- Exercise task: Copy the lines of the data starting at the line containing "The height and width of the screenshot is (254, 362)." and ending at the line containing "point(305,258)", swapping "agent" for "assistant" and leaving everything else unchanged. Omit the pictures.

- Screenshot and document pointing data:

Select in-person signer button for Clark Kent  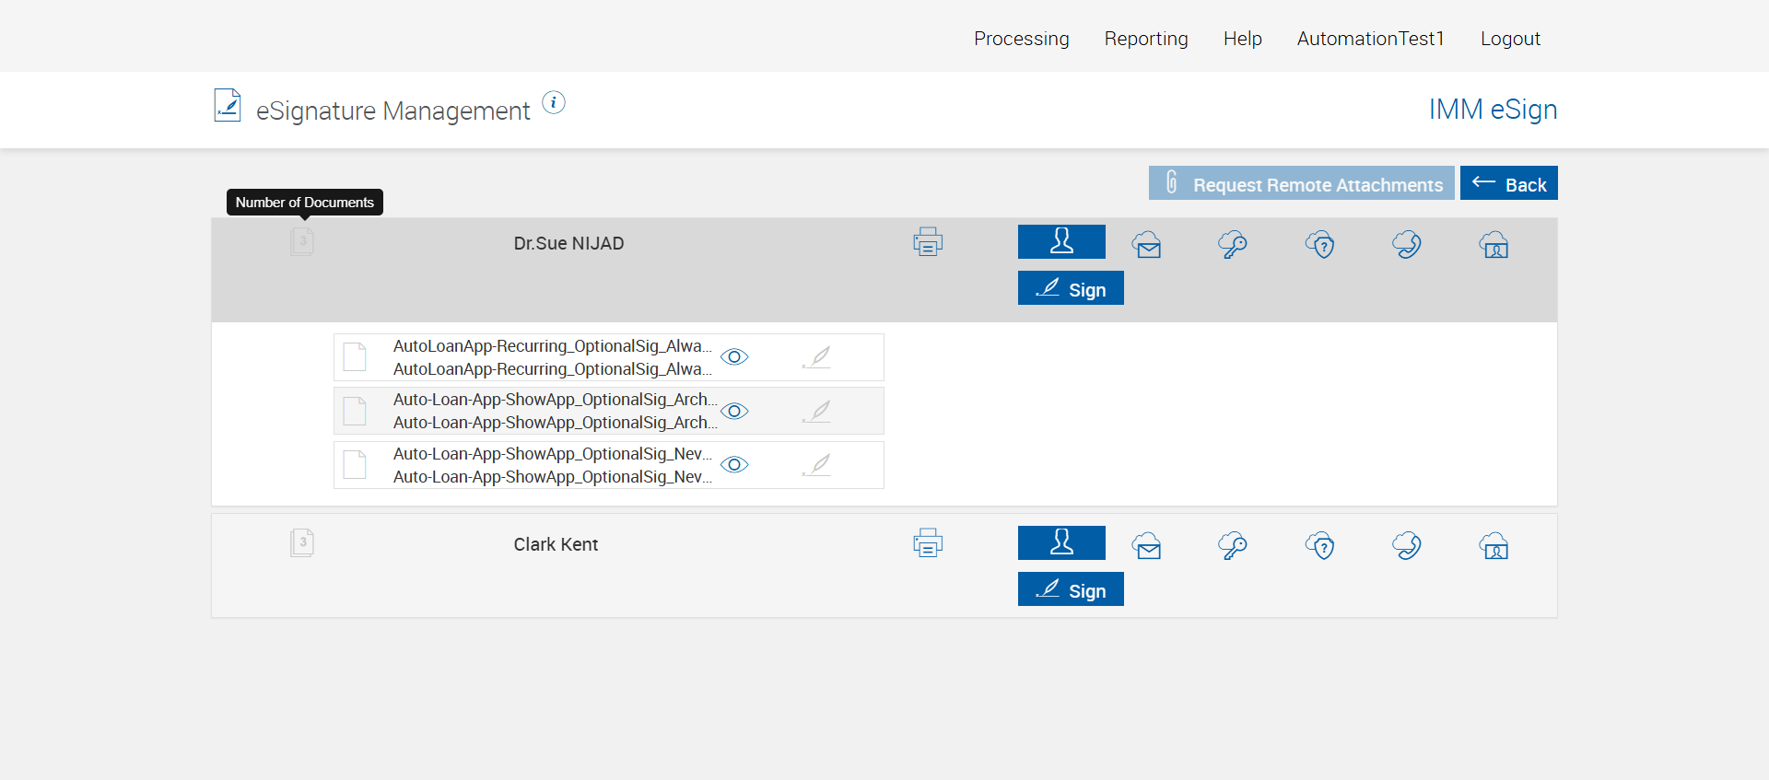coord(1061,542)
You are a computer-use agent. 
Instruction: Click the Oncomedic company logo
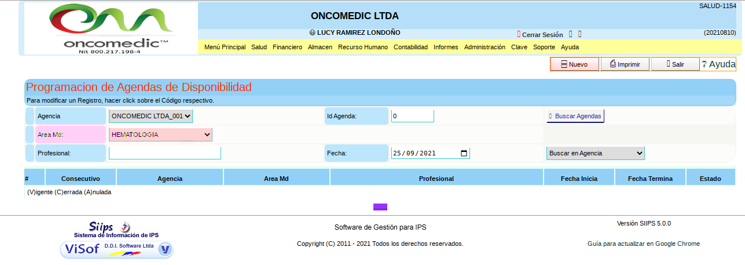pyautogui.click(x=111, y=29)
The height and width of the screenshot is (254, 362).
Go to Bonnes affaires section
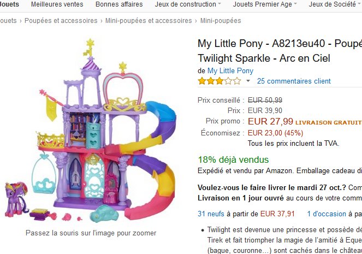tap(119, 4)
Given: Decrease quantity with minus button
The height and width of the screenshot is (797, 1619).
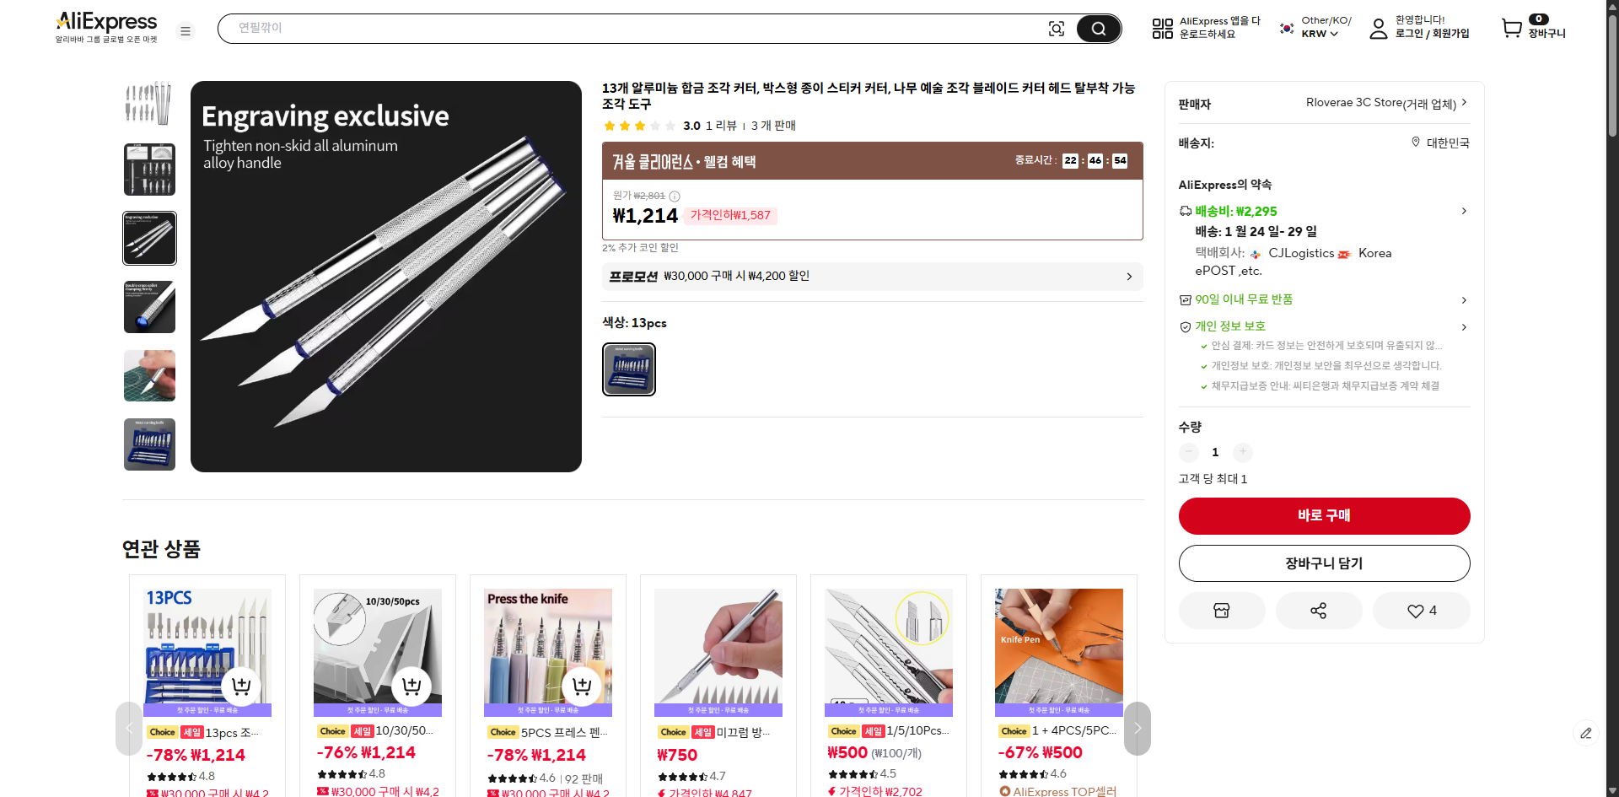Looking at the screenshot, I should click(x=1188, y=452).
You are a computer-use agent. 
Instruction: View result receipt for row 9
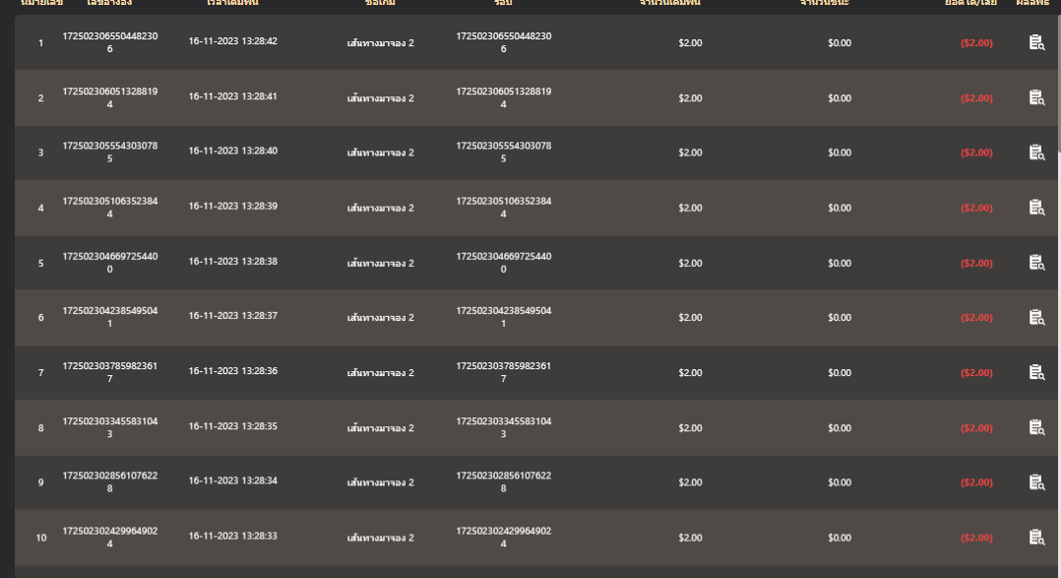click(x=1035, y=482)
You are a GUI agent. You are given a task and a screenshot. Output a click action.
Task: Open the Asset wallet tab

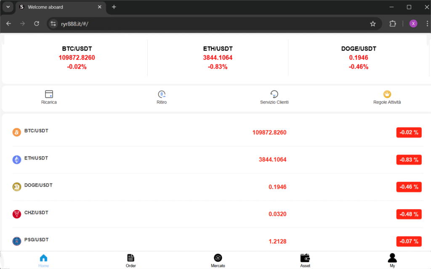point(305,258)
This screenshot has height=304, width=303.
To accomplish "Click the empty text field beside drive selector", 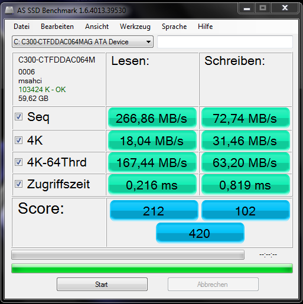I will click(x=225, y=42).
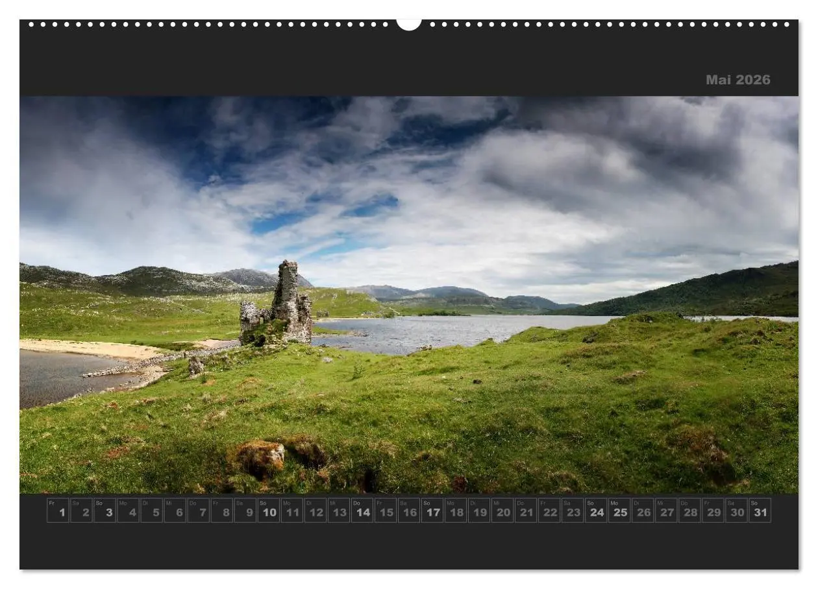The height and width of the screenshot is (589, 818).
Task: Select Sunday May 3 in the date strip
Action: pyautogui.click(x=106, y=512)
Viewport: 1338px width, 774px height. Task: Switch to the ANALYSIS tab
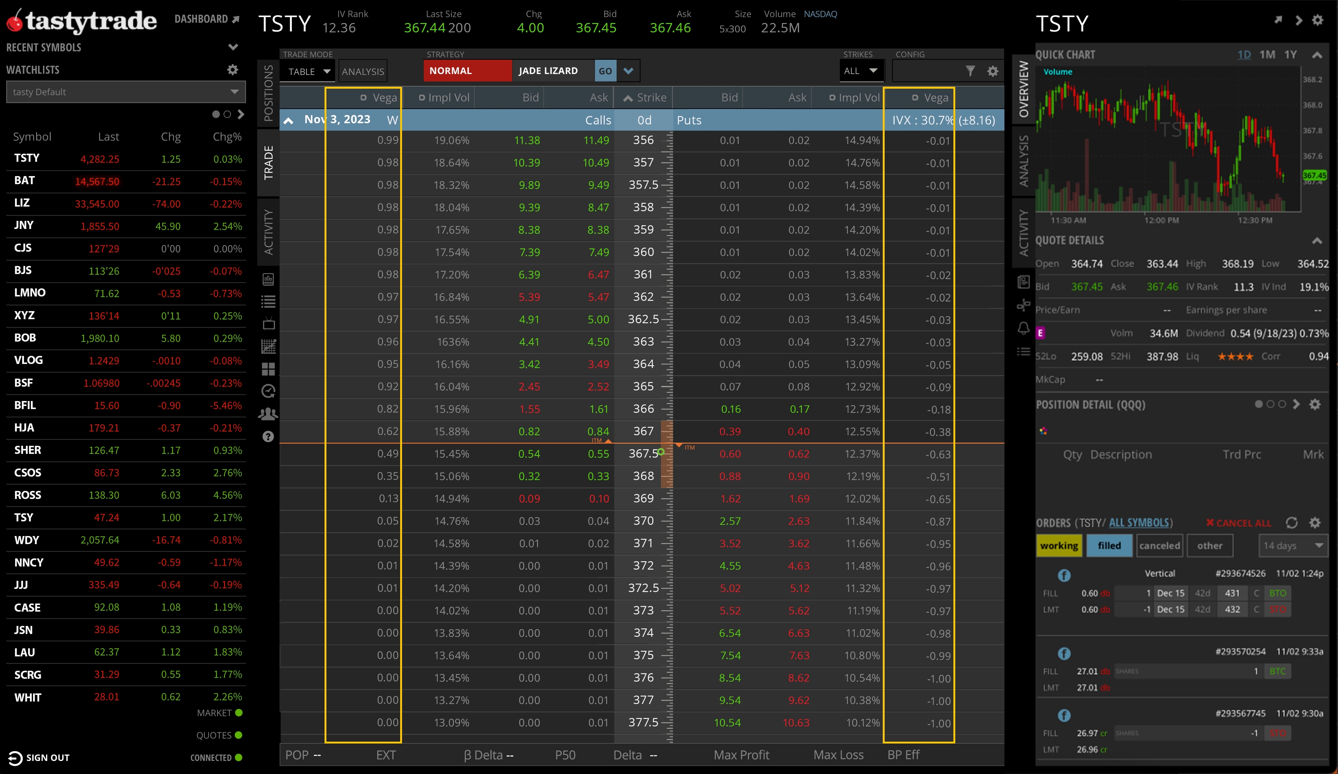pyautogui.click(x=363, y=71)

- Problem solution:
The height and width of the screenshot is (254, 362).
Go to Bonnes affaires section
tap(119, 4)
Given: Decrease quantity with minus button
The height and width of the screenshot is (797, 1619).
Looking at the screenshot, I should click(x=1188, y=452).
You are a computer-use assistant. 
Instruction: View result receipt for row 9
click(x=1035, y=482)
You are a GUI assistant. You are given a task and a screenshot. Output a click action.
Task: Open the Asset wallet tab

point(305,258)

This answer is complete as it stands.